Chase swallowed. “Yeah,” he said, blushing. “I’m just sort of a lot of trouble, you know?”
“Yeah, you are,” Dex said, no apology in his voice at all. For all of a second Chase was hurt, and then he looked at Dex’s smirk.
“Bite me!” he muttered, and now Dex looked positively evil.
“I did that already. Now I think that’s Tommy’s job!”

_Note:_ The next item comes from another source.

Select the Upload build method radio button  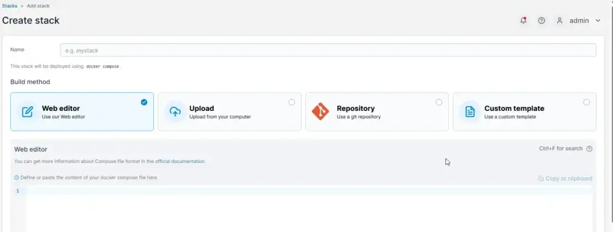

Chase was laughing when Kevin and Donnie came into the weight room, looking for them.
“See, here he is, laughing like a mental patient!” Kevin grinned and sat on an unoccupied weight bench, cracking his gum. Chase was in the middle of doing bicep curls with his undamaged arm and a substantially reduced weight load, and he looked up and grinned.
“If you wanted a porn star instead, I think I’m retired—but Dex is still shooting!”
“Oooh!” Dex hooted, pretending he’d taken one in the gut, and there was a burst of raucous laughter. Chase looked at Kevin to make sure he was joining in, because he still felt bad about not trusting Kevin in the first place, and that’s when he had a sudden flashback. It was him and Kevin in the fourth grade, and Kevin was teaching him all about gum.
“Yeah, here, like this. You gotta chew it loud, with your mouth open, to get the most air in it—that’s what makes it crack. Be careful though, or you’ll bite your tongue.” Kevin’s face, pleasant and roundish in adulthood, had been very very round in childhood, and when he was glum, the effect was heartbreaking, even to another child. “It hurts when you do that,” Kevin confided quietly, “and afterwards, you can’t eat potato chips because it hurts.”
“Chase?” Donnie asked, his voice all concern. Chase looked down and realized that Donnie had moved forward and taken the weight out of his hands, because he’d stopped doing bicep curls and was just standing there, looking at Kevin, and, oh shit, really?
“Oh God!” he groaned, tilting his head back in complete mortification. “Am I fucking crying again?”
“Where’d you go?” Donnie asked, and he pulled a box of Kleenex from the sill of the industrial yellow wall. The gymnasium had an orderly reading a newspaper in the corner of the room, a guy who looked like a really stressed-out stockbroker running the treadmill, and them, Chase and his friends, and it was almost as private as Chase got these days.